- Born: Péter Tóth 1983 (age 42–43)
- Origin: Békéscsaba, Hungary (200km south-east of Budapest)
- Genres: Classical
- Occupation: Pianist
- Years active: 1994-present
- Website: Youtube.com/user/TothPianoPeter

= Péter Tóth (pianist) =

Péter Tóth (born 1983 in Hungary) is a pianist and winner of the International Piano Competitions in Wittenberg (1997), Bovino (1998), International Franz Liszt Piano Competition in Weimar (2000) and in Budapest (2001). In 1998 he received the Liszt Academy’s “Sari Biro Memorial Award” as the best young pianist of the year.

==Early life==
Toth started his musical studies at the Béla Bartók Music School in Békéscsaba under the guidance of Joseph Csontos when he was eleven years old. At thirteen he won a scholarship to the Franz Liszt Academy of Music in Budapest where he is still studying with Professor György Nádor and Balázs Réti, and with Adam Wibrowski in Paris. During his studies he has had several opportunities to gather experience on the international concert stage. Among others he has given concerts in the Concertgebouw in Amsterdam, in the Tchaikovsky Conservatory in Moscow, in France, Austria, and Japan, in the Czech Republic, in Belgium and in Germany.

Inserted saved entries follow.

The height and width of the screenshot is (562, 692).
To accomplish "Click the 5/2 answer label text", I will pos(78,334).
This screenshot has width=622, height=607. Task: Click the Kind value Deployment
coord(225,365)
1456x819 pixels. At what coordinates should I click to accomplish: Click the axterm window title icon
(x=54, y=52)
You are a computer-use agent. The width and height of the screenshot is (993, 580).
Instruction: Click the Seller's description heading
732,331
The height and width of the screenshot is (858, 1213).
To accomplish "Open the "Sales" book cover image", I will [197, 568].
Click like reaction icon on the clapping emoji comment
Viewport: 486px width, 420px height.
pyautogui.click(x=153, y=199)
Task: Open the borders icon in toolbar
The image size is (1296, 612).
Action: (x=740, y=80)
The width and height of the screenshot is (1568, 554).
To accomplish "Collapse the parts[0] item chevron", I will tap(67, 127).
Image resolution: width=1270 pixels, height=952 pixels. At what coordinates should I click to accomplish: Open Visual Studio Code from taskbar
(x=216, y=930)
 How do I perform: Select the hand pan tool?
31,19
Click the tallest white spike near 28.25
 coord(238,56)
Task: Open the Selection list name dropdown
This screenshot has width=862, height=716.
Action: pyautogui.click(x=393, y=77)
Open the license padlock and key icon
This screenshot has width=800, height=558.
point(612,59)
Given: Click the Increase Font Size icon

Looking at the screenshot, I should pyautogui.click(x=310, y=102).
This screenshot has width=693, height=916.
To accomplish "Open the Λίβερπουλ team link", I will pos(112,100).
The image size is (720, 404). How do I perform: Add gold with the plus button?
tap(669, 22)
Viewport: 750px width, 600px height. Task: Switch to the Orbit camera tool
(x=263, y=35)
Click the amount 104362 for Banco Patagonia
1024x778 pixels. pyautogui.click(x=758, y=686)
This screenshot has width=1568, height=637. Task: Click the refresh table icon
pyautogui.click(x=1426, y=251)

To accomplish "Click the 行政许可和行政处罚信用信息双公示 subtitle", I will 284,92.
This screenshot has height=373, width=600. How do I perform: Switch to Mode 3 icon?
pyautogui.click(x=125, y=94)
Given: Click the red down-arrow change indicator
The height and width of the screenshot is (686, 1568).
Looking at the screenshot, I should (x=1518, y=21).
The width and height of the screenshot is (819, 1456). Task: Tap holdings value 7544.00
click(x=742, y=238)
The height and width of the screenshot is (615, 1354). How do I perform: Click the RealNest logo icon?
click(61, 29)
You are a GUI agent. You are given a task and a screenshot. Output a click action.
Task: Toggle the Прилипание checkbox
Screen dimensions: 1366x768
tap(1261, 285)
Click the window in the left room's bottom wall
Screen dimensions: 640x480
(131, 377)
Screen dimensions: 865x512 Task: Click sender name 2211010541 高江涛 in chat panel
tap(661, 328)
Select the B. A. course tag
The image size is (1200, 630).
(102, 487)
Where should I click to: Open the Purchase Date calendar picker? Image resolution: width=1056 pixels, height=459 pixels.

Toth is considered one of the most promising music talents in Hungary.

==Career==
In 2005 he made his debut in Munich with a solo concert in the series "Piano Concerts in the Royal Residence". The Süddeutsche Zeitung wrote of his performance: "It is enormous, what this young Hungarian pianist is capable of ... a clever, plausible music with all the potential to grow and to mingle with the very best." Peter has performed with the Hungarian Virtuoso Chamber Orchestra, MATAV Symphony Orchestra and with the Franz Liszt Chamber Orchestra. He made recordings in 2004 in Scotland exclusively for Stockfisch Records, for whom he has recorded LATE PIANO WORKS OF LISZT. This CD recording has won the 2006 Grand Prix International Liszt du Disque Award by The Franz Liszt Society. The presentation of the awards will take place on October 22 in the Grand Hall of the Academy of Music in Budapest. In 2007 his concert took place in Munich, San Francisco, Kaiserslautern, and Brema.

==Discography==
Tóth’s CD on Stockfisch Records, Late Piano Works of Liszt, was awarded the International Grand Prix du Disque Award from the Franz Liszt Society in 2006.